Incomplete exclusion in FDB operator

Operator 1.28.1, FDB 7.1.43

We had an issue where a large number of excludes caused FDB to do critical recruitment of storage
roles on log machines, causing the log disks to quickly fill up and the cluster to stop working.

In order to get out of this we

  • Turned off the operator
  • Included all storage machines
  • Excluded log machines
  • Moved coordinators out of log machines
  • Included log machines when the storage role was removed by exclusion

This brought the cluster back to life.

In order allow the operator to run again, we re-excluded all machines that were marked for removal by the operator, but in smaller batches, so it did not trigger critical recruiting.

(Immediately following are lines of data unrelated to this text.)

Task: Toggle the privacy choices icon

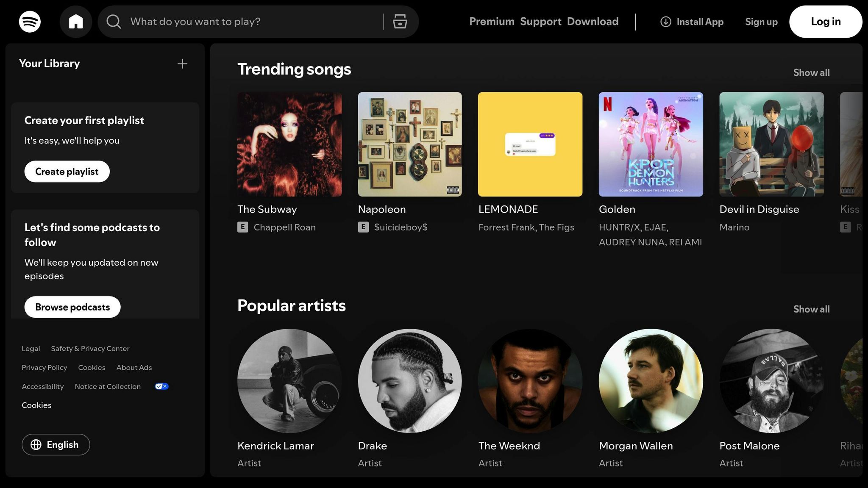Action: pyautogui.click(x=161, y=386)
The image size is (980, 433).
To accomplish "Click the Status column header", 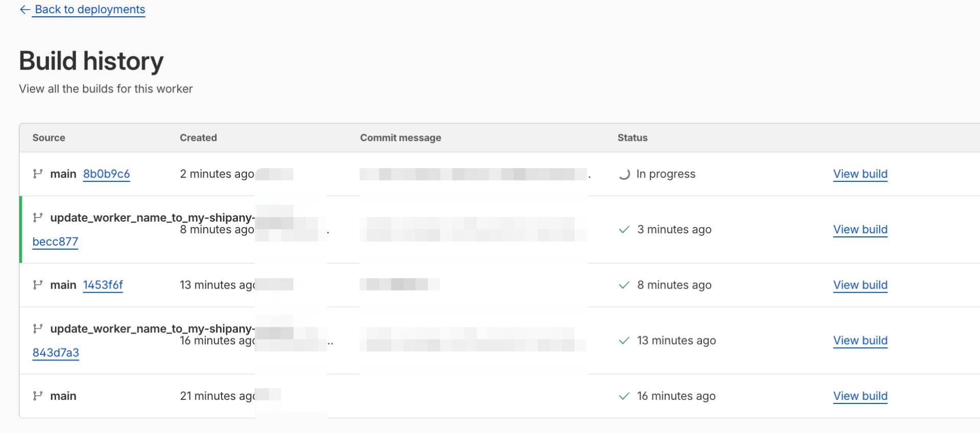I will 632,138.
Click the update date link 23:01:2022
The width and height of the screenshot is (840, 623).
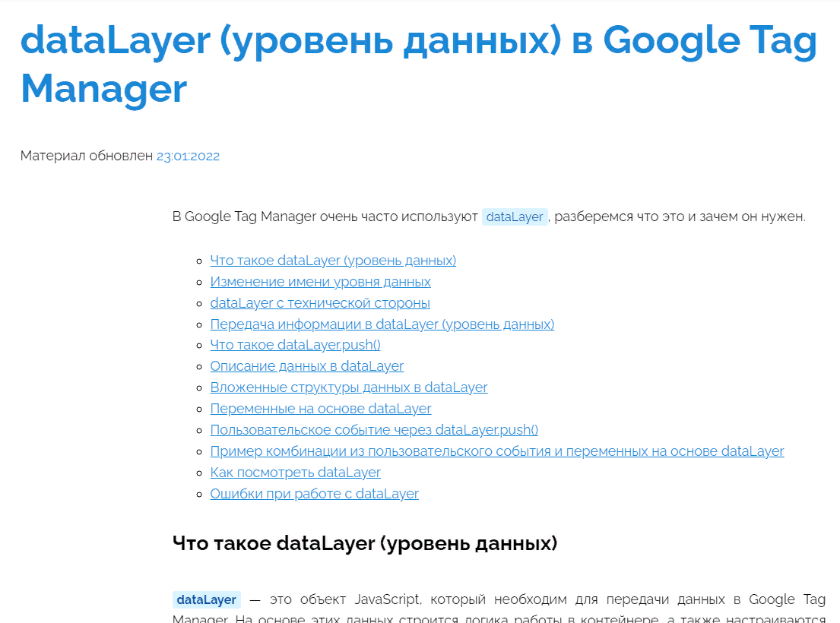pos(188,157)
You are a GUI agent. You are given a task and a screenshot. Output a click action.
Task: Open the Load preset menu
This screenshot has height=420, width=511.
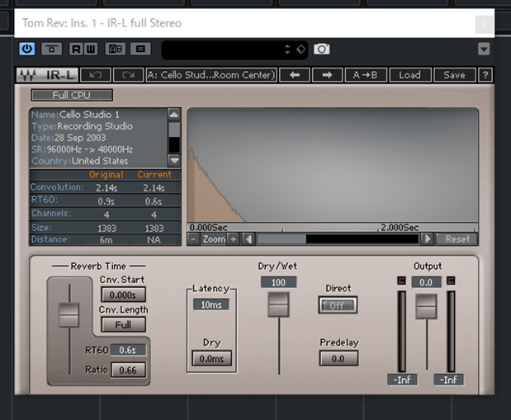coord(409,75)
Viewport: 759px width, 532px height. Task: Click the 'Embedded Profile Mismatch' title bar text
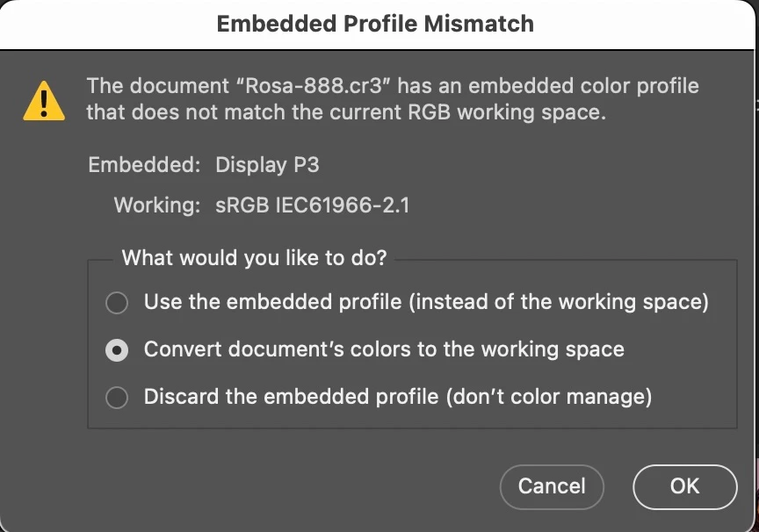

When exclusion was finished we deleted the PVCs, pods and services of the storage machines that were going away. This turned out to be a mistake.

When the operator came back, it recreated all pvcs, pods and services. This was arguably correct, since they were not marked as fully excluded in the CRD status (though a bit unnecessary when the PVCs are gone anyway).

All these process groups now had two IP addresses, the old and the new one. When running excludes, the operator seems to have used the old IP, and have gotten a response from FDB that this machine is not longer part of the cluster. At the same time the process with the new IP was still included in the cluster, and was receiving shards of data.

Then the operator started removing process groups, and we had dips in replication level, as the machines were removed even though had a storage process containing data.

This is probably a strange corner case, but I would assume it a would be a safe extension to the operator to verify exclusion for all addresses, in the case where a process group has multiple.

Thanks for your report, do you mind to open an issue in the operator repo? We can discuss potential solutions there and link that in any PR(s) we have for that.

One solution here is not to use the IP based exclusion but the locality-based exclusion: fdb-kubernetes-operator/docs/cluster_spec.md at main · FoundationDB/fdb-kubernetes-operator · GitHub (useLocalitiesForExclusion). Since you cluster is running on 7.1.43, and the required version is 7.1.42, you can make use of this feature.

I don’t have permission to open issues in the repository, as I am not a contributor.

I will look into using locality-based exclusion, thanks!

CC @ammolitor could you help here? It would be nice to add @larshagen as a contributor, to allow to create issues and PRs.

sure. @larshagen what is your GitHub ID?

My github ID is larshagencognite

Just sent an invite. Thanks for your patience.

Thanks! It seems that the invite has expired over the holidays, @ammolitor could you resend?

Just re-sent the invite.